Re: Evolution, "adaptation", and what's currently adaptive

Len Piotrowski (
Fri, 6 Sep 1996 13:25:04 GMT

In article <50mva9$> (Bryant) writes:


>>If they have no function, how can you tell they were adaptations?

>Ask Gould. They're a theoretical construct, a thought experiment, meant
>to illustrate the fallacy of current adaptiveness Gould sees so pervasive
>in adaptationist thinking.

I thought I was asking a self-identified adaptationist about it. If
adaptations are simply unsupported theoretical constructs, wouldn't you agree
they are indeed fallacies?

>>>They are adaptations--just outdated ones,
>>>or ones being used in novel ways that weren't originally selected for.
>>If they have a function, then by definition they are adaptations, not
>>exaptations, neh?

>It's semantics. Gould says no, that adaptations only count as such if
>they have current utility. Adpatationists, or many of them, say that to
>the contrary, if selection shaped a trait for a given task (even if it no
>longer serves that 'purpose' in the current environment), it is an
>adaptation 'for' that task.

The thought experiment is only asserted as true. Dreaming up a possible
function and then an environment in remote time to operate within is a fantasy.

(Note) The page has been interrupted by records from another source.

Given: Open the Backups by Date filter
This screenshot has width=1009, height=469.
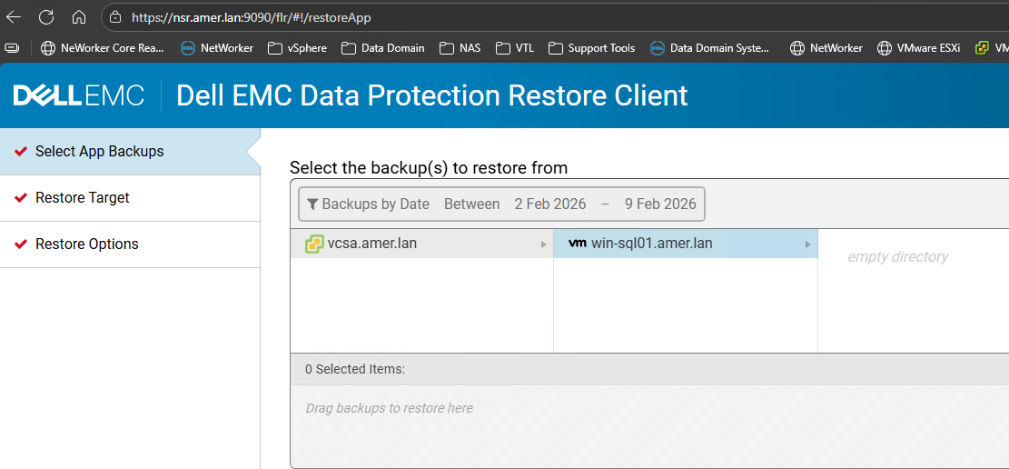Looking at the screenshot, I should click(x=375, y=205).
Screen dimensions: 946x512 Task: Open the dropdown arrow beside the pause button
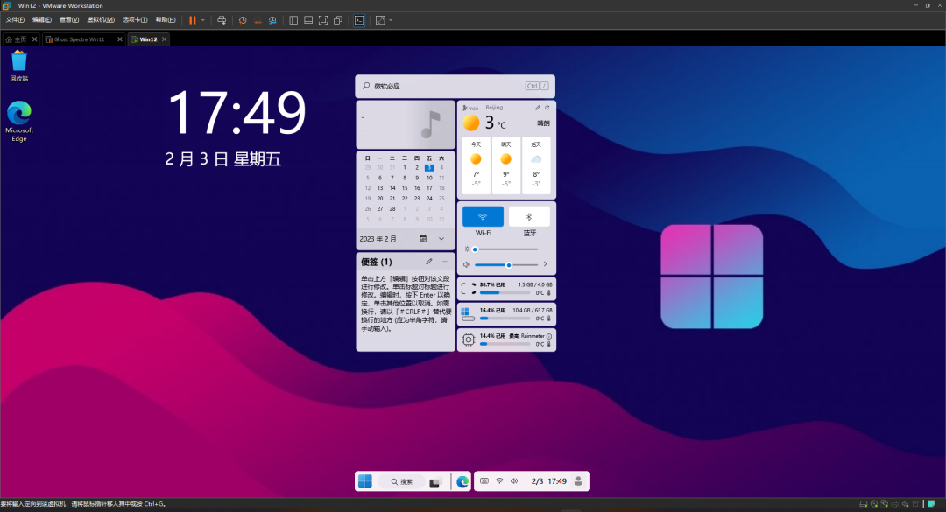tap(201, 19)
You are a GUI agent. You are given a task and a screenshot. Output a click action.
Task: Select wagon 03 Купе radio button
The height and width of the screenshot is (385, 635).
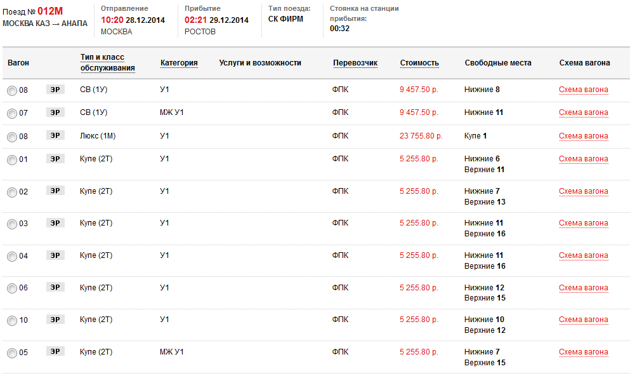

>That's what I tried to communicate earlier: *If* sugar craving were an
>adaptation by the latter definition--a trait that spread throughout a
>species to encourage seeking out a limiting resource--it can be called
>one today, even though readily available sources of sugar make it a
>threat wrt tooth decay and obesity. Hence, what is adapted (adaptations)
>need not be adaptive currently.

If "sugar craving" is a phenomenological characteristic of the current
cultural setting, then it has no adaptive advantage by either definition.

>At least, that's my understanding of this.

In other words, potentially anything you can label a "trait" can be justified
as having an adaptive function sometime in it's ancestral history. Nice
closure for the sociobiological paradigm, but not very convincing otherwise.